GraphSAGE question. The train data and valid data have no intersection. Then how does the valid data get the embedding for downstream model?

guotong1988 · November 19, 2019, 7:26am

After read code from https://github.com/williamleif/GraphSAGE and DGL.

Based on my understanding, it seems that train nodes are [1,2,3,4,5] and valid nodes are [6,7]. We are training on [1,2,3,4,5], then how does [6,7] get the embedding for downstream model?

Thank you very much!

VoVAllen · November 19, 2019, 7:33am

It’s a semi-supervised setting. Topology of the validation nodes is known when training. Only their labels are masked during training.

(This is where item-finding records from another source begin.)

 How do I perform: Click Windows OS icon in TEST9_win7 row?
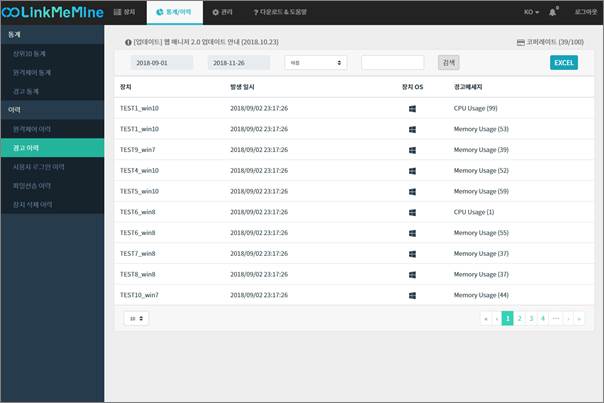(411, 149)
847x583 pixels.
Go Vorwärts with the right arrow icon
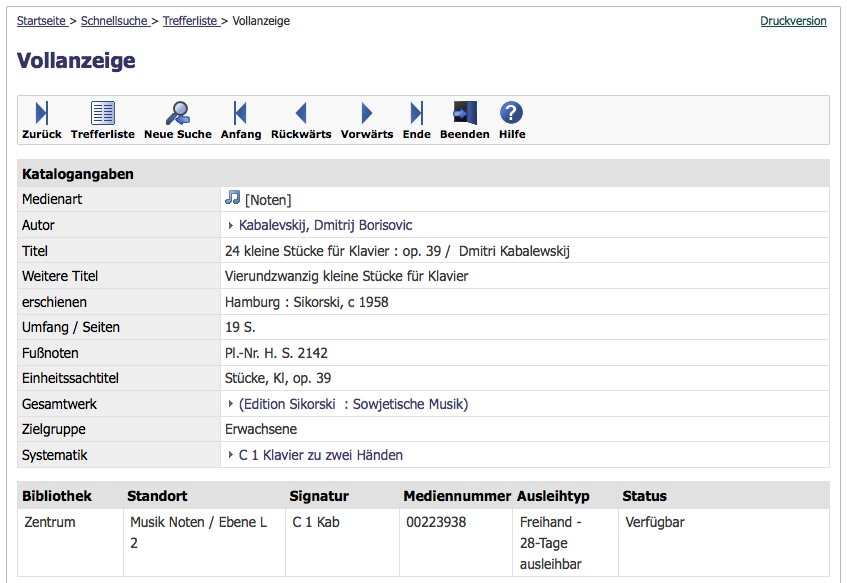pyautogui.click(x=367, y=113)
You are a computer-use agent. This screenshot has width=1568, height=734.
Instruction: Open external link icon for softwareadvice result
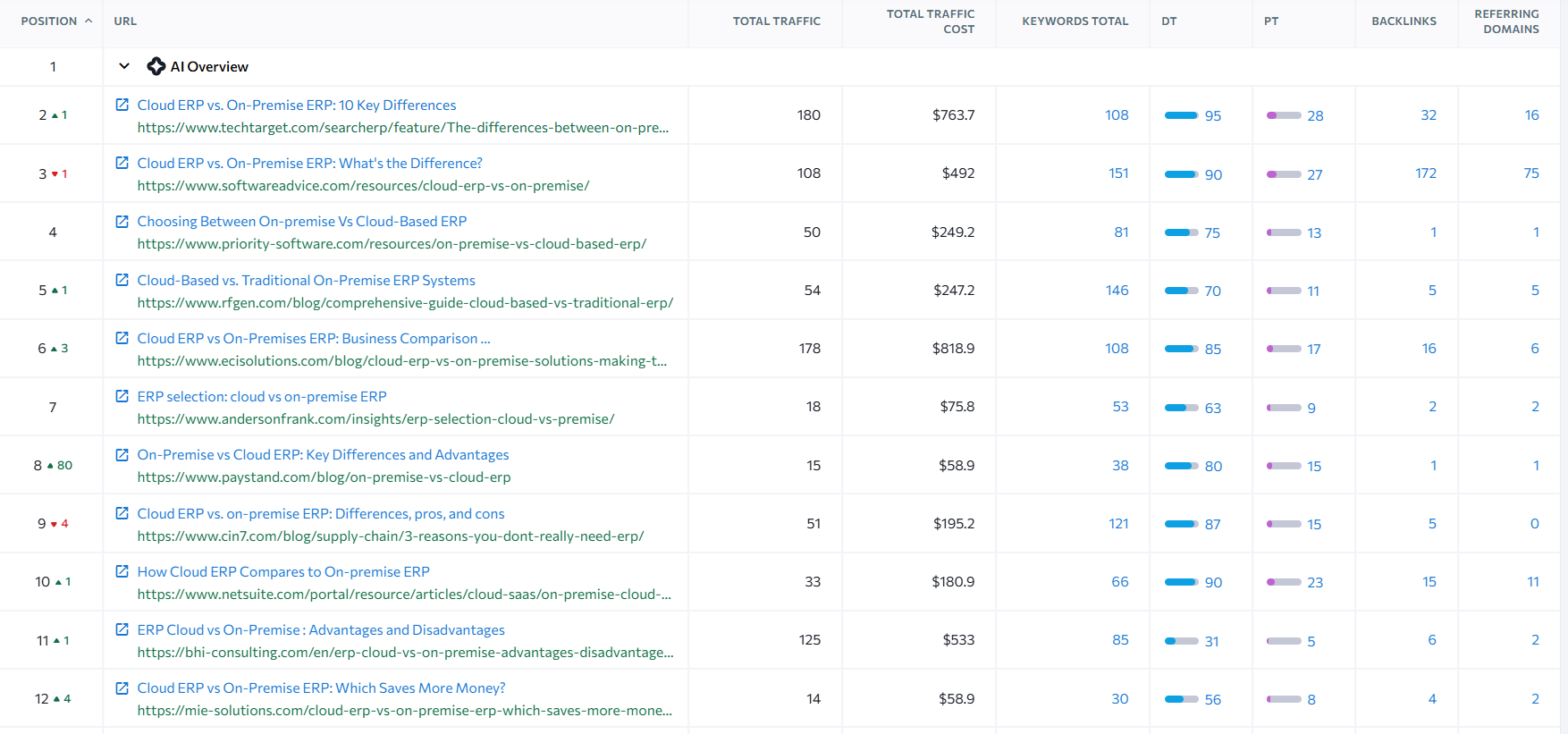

guotong1988 · November 19, 2019, 7:40am

Thank you but I read from https://github.com/williamleif/GraphSAGE/blob/master/graphsage/minibatch.py (the figure) and find there is no intersection between the train set and valid set.

I know https://github.com/williamleif/GraphSAGE/issues/111

But it still too abstract to understand. Hope you could point out the code lines to understand it.

Thank you and thank you!

guotong1988 · November 20, 2019, 8:40am

Thank you in advance.

guotong1988 · November 20, 2019, 8:46am

From the code https://github.com/williamleif/GraphSAGE/blob/master/graphsage/models.py

It seems that no info is shared between training and predicting.

guotong1988 · November 21, 2019, 1:50am

I understand now.
The graph connections/topology info is somehow re-used for predict unseen nodes’ final embedding.
The init embedding is from Glove wordvec or something.